▼

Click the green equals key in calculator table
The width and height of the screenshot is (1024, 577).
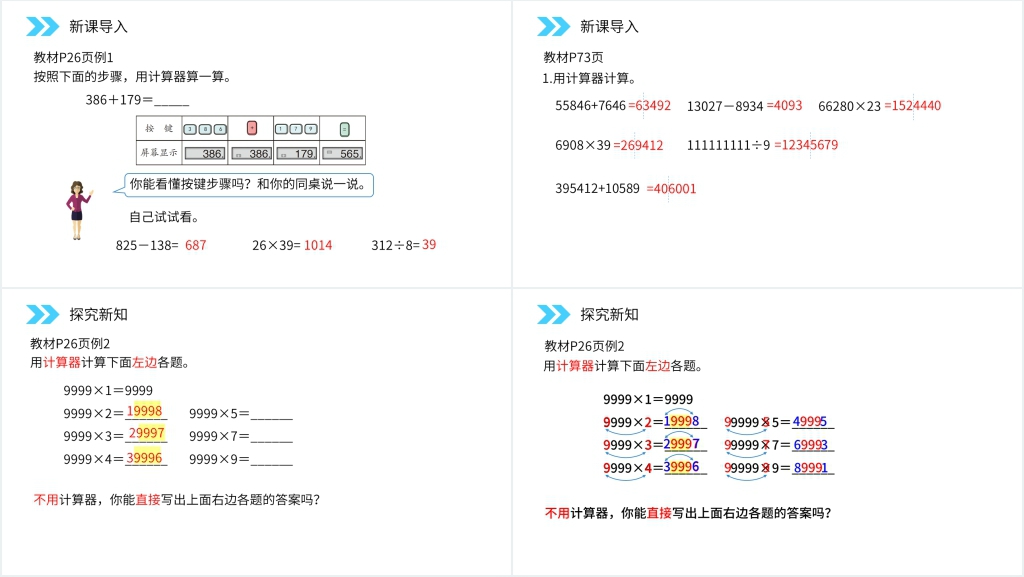pos(344,128)
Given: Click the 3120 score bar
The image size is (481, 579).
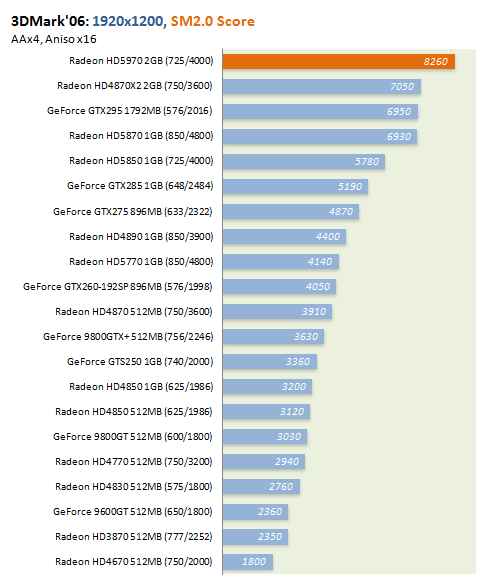Looking at the screenshot, I should coord(266,412).
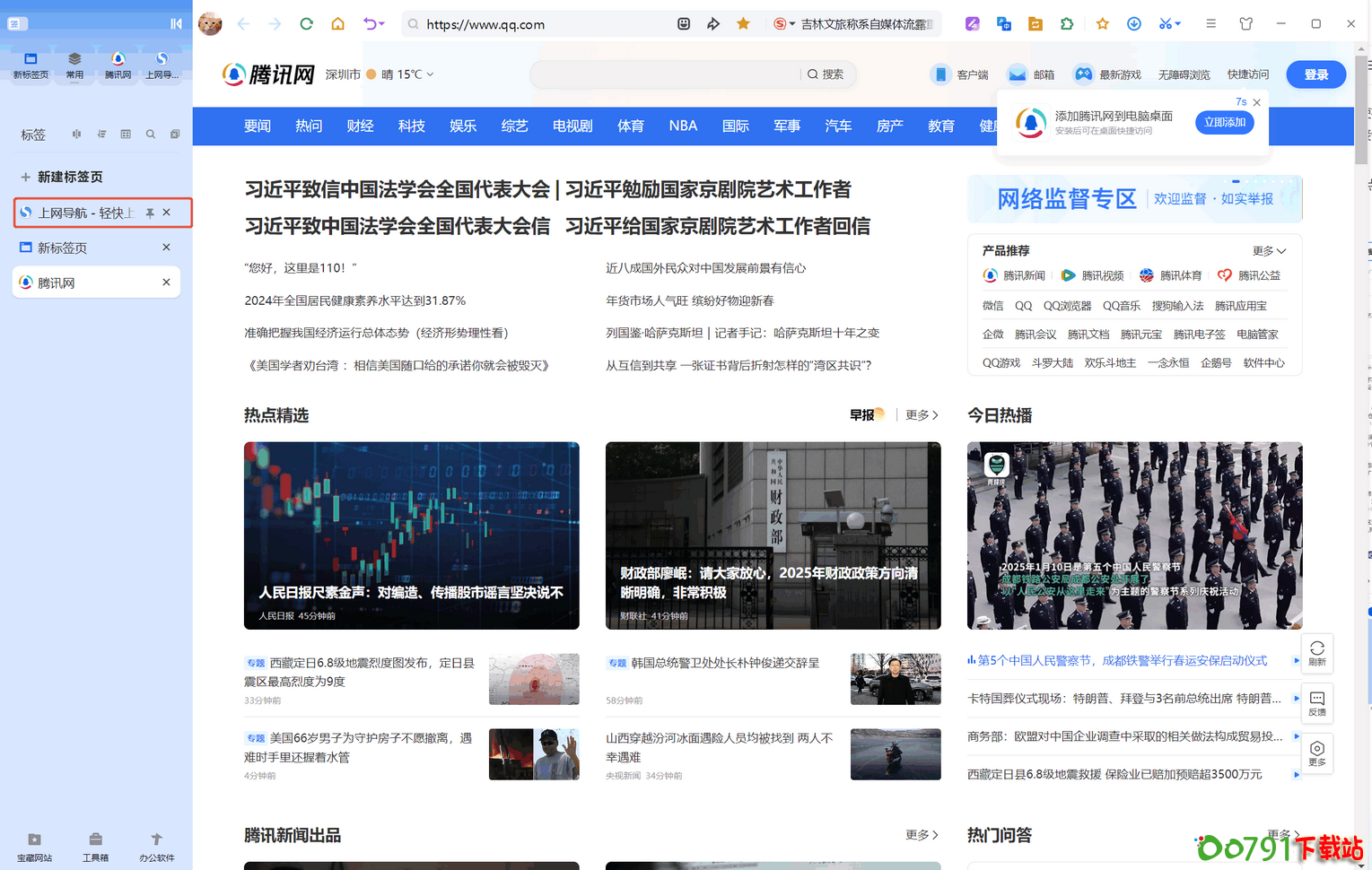This screenshot has width=1372, height=870.
Task: Bookmark the page with the address bar star
Action: (743, 24)
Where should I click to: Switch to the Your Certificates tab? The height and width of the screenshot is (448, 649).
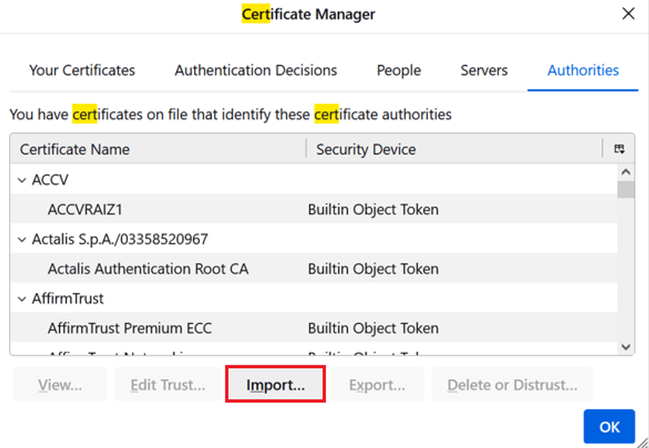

▲

Aim of the task ::
Extract only the lines from the line containing "The image size is (481, 579)." through the final line of the listing above, unchanged; pictures stay out of the copy.

Reply to the exercise ::
The image size is (481, 579).
Looking at the screenshot, I should coord(266,412).
This screenshot has width=1372, height=870.
Task: Bookmark the page with the address bar star
Action: (743, 24)
Where should I click to: Switch to the Your Certificates tab? The height and width of the screenshot is (448, 649).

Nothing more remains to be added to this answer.